→ **Texte fourni**

··········

CS/10732

Le Représentant spécial du Secrétaire général en Guinée-Bissau dénonce devant le Conseil de sécurité un processus de transition politique marqué par des divisions profondes

26/07/2012
Conseil de sécuritéCS/10732
Département de l’information • Service des informations et des accréditations • New York

Conseil de sécurité                                        

6818e séance – après-midi                                  


LE REPRÉSENTANT SPÉCIAL DU SECRÉTAIRE GÉNÉRAL EN GUINÉE-BISSAU DÉNONCE DEVANT LE CONSEIL DE SÉCURITÉ

UN PROCESSUS DE TRANSITION POLITIQUE MARQUÉ PAR DES DIVISIONS PROFONDES


Trois mois après le coup d’État du 12 avril 2012, le Représentant spécial du Secrétaire général pour la Guinée-Bissau a averti qu’outre une fracture politique dans le pays, les partenaires internationaux de la Guinée-Bissau sont également profondément divisés au sujet du processus de transition politique dans ce pays.


Venu présenter le dernier rapport du Secrétaire général sur la Guinée-Bissau, M. Joseph Mutaboba a dans un premier temps averti que la fracture politique que connait le pays risque de s’aggraver si les parties prenantes ne lancent pas un dialogue pour trouver une issue à l’impasse politique actuelle.


Il a également précisé qu’à l’issue de sa quarante et unième session ordinaire des chefs d’État et de gouvernement, la Communauté économique des États de l’Afrique de l’Ouest (CEDEAO) avait donné son aval aux organes de transition mis sur pied en Guinée-Bissau et décidé de lever les sanctions imposées au pays.


En revanche, a-t-il ajouté, dans un communiqué publié le 19 juillet, la Communauté des pays de langue portugaise (CPLP) a réaffirmé qu’elle reconnaissait les autorités déchues et renouvelé son appel au plein rétablissement de l’ordre constitutionnel et à l’achèvement du processus électoral.


« Il est d’une importance cruciale que la CEDEAO et la CPLP, en collaboration avec l’Union africaine, l’Union européenne et les Nations Unies, parviennent à surmonter leurs divergences et à s’accorder sur une position commune », a-t-il souligné.


En la matière, le représentant de la Côte d’Ivoire, qui représentait la CEDEAO, a affirmé que celle-ci était prête à rencontrer la CPLP en vue de tenir avec elle des discussions « franches et ouvertes » et faire en sorte que la communauté internationale puisse s’exprimer d’une seule voix.

··········

→ **Exercice A**
Dans les enregistrements, recopiez sans aucune modification le passage qui va de la ligne contenant « Screen dimensions: 1568x447 » jusqu'à la ligne contenant « tap(25, 160) », ces deux lignes comprises.

··········

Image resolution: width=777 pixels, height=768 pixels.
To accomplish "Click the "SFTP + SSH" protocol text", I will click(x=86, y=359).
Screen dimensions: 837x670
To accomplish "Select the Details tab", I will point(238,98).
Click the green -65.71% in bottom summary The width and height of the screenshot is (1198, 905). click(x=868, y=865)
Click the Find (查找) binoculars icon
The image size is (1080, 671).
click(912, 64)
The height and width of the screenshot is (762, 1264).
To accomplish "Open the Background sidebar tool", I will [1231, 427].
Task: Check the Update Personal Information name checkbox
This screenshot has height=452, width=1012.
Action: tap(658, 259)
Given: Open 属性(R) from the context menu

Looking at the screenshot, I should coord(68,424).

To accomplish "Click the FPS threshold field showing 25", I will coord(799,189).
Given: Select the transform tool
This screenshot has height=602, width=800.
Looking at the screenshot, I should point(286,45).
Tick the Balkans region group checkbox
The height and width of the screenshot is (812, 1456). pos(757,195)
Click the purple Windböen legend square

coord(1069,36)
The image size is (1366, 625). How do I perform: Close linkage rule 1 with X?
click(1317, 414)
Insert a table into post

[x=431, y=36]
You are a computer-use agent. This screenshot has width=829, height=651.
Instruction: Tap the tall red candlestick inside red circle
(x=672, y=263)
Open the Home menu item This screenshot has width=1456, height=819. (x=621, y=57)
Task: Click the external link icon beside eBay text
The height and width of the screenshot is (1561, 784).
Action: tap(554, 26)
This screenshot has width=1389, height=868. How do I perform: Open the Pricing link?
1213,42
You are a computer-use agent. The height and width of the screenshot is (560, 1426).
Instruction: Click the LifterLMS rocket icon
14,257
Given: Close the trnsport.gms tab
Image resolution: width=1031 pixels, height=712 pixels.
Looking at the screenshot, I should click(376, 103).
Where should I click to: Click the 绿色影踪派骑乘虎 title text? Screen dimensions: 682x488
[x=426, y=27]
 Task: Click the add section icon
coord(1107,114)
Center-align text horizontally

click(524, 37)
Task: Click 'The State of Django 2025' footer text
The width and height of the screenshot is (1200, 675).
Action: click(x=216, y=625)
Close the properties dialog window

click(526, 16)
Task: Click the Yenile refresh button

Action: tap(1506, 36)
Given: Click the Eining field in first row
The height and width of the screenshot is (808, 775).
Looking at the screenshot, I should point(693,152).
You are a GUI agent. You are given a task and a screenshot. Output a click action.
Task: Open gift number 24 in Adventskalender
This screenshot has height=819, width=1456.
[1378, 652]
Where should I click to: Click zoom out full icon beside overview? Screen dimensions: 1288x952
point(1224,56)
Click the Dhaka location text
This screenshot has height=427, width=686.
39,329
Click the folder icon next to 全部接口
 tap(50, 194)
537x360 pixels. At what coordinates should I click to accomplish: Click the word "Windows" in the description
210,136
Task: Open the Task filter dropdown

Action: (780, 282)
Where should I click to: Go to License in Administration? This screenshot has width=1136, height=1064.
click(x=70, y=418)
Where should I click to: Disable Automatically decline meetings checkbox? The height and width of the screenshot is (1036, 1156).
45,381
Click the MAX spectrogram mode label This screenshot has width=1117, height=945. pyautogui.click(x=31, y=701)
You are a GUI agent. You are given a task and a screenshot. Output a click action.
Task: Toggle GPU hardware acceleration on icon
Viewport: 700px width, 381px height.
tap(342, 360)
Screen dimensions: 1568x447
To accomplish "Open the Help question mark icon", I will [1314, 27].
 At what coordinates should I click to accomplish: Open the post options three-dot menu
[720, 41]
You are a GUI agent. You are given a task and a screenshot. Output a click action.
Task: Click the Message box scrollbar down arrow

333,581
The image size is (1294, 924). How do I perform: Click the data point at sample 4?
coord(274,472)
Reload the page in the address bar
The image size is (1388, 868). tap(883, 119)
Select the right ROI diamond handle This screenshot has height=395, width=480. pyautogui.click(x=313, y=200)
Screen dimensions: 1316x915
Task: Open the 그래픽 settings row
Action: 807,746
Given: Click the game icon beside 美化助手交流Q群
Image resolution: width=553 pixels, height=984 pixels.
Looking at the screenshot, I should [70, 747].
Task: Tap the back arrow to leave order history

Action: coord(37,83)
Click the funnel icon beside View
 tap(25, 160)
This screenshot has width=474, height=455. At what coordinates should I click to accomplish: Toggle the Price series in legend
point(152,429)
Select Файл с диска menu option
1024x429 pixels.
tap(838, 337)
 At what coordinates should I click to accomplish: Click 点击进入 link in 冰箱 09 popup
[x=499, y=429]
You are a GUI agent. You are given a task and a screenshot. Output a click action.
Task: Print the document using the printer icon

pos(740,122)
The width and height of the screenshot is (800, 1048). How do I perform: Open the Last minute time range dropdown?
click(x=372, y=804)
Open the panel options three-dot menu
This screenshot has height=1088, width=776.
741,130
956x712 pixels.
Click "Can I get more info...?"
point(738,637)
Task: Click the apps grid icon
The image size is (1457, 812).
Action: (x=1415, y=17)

··········

→ **Exercice B**
D'après le texte fourni, à quelle date la Communauté des pays de langue portugaise a-t-elle publié son communiqué ?

→ **Réponse A**
Screen dimensions: 1568x447
To accomplish "Open the Help question mark icon", I will [1314, 27].
 At what coordinates should I click to accomplish: Open the post options three-dot menu
[720, 41]
You are a GUI agent. You are given a task and a screenshot. Output a click action.
Task: Click the Message box scrollbar down arrow

333,581
The image size is (1294, 924). How do I perform: Click the data point at sample 4?
coord(274,472)
Reload the page in the address bar
The image size is (1388, 868). tap(883, 119)
Select the right ROI diamond handle This screenshot has height=395, width=480. pyautogui.click(x=313, y=200)
Screen dimensions: 1316x915
Task: Open the 그래픽 settings row
Action: 807,746
Given: Click the game icon beside 美化助手交流Q群
Image resolution: width=553 pixels, height=984 pixels.
Looking at the screenshot, I should [70, 747].
Task: Tap the back arrow to leave order history

Action: coord(37,83)
Click the funnel icon beside View
 tap(25, 160)

→ **Réponse B**
Le 19 juillet.